公告によると、対象企業の閉鎖は国連安保理が制裁決議を採択した11日(中国時間12日)から120日以内に実施しなければならない。中国企業が北朝鮮の個人や団体と国外で設立した合弁企業も含むとしており、関係当局に責任をもって実施するよう求めている。
中国国内で活動する北朝鮮系企業の実態はよくわかっていないが、多くは貿易やレストラン経営などの事業を手がけているとみられる。北朝鮮にとっては貴重な外貨の調達源となっており、中国当局が本気で閉鎖に追い込めば「制裁効果は小さくない」(外交筋)との見方が出ている。
北朝鮮が3日に核実験を実施して以降、中国は相次いで制裁措置を打ち出している。23日には国連決議に基づき、商務省が石油製品の輸出制限や北朝鮮の主要産品である繊維製品の輸入禁止を発表したばかりだ。
金融面では、事実上の独自制裁に踏み切った。中国人民銀行(中央銀行)の指示に基づき、中国の主要銀行はすでに北朝鮮籍の個人や企業に対するほとんどのサービスを停止している。
ティラーソン米国務長官は28日に米国を出発し、10月1日までの日程で中国を訪問する。11月に予定するトランプ米大統領の訪中に向けた地ならしをするとともに、北朝鮮にさらなる圧力をかけるよう中国側に働きかけるのが目的だ。
中国共産党は10月18日から5年に1度の党大会を開く。
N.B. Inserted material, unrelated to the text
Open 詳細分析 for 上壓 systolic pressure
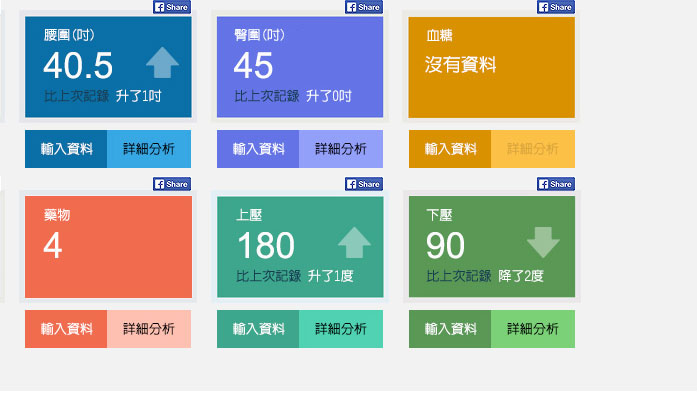The width and height of the screenshot is (697, 406). (x=341, y=329)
指導部のメンバーが大幅に入れ替わる重要な政治イベントを控え、一段と強力な制裁措置を実施して北朝鮮の混乱を招く事態は避けたいと考えている。
ティラーソン氏が訪中する直前のタイミングで今回の制裁措置を発表した背景には、米国との協調姿勢を示して党大会前に米中関係にさざ波が立たないようにする狙いも透ける。